Дороги поэта и «русских европейцев» отныне расходились.

Было бы заблуждением думать, что Пушкина в ходе полемики по польскому (а точнее, русскому) вопросу не поддержал никто. Напротив, большая часть России приняла в 1831 году его сторону (ср.: «Россия вопиет против этого беззакония»). Сам царь и члены августейшей семьи, правительственные чиновники, литераторы средней руки, офицеры, обыватели и представители иных сословий и профессиональных групп восторгались пушкинскими стихами. Это, безусловно, важно, однако много важнее то, что интеллектуальная элита, «коноводы» общественного мнения и культуры, люди, от которых в значительной мере зависело будущее страны, демонстративно подвергли Пушкина остракизму.

В этом сообществе Пушкин оказался в почти полной изоляции.
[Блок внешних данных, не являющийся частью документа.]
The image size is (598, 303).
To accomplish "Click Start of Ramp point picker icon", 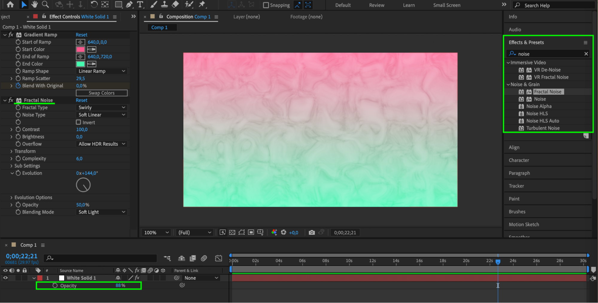I will click(80, 42).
Ярким исключением стал, пожалуй, только Чаадаев, написавший поэту в непростую для того минуту поистине вещие слова: «Мой друг, никогда ещё вы не доставляли мне такого удовольствия. Вот, наконец, вы — национальный поэт; вы угадали, наконец, своё призвание. Не могу выразить вам того удовлетворения, которое вы заставили меня испытать. <…> Я не знаю, понимаете ли вы меня, как следует? Стихотворение к врагам России в особенности изумительно; это я говорю вам. В нем больше мыслей, чем их было высказано и осуществлено за последние сто лет в этой стране. <…> Не все держатся здесь моего взгляда, это вы, вероятно, и сами подозреваете; но пусть их говорят, а мы пойдём вперёд; когда угадал… малую часть той силы, которая нами движет, другой раз угадаешь её… наверное всю. Мне хочется сказать: вот, наконец, явился наш Дант…».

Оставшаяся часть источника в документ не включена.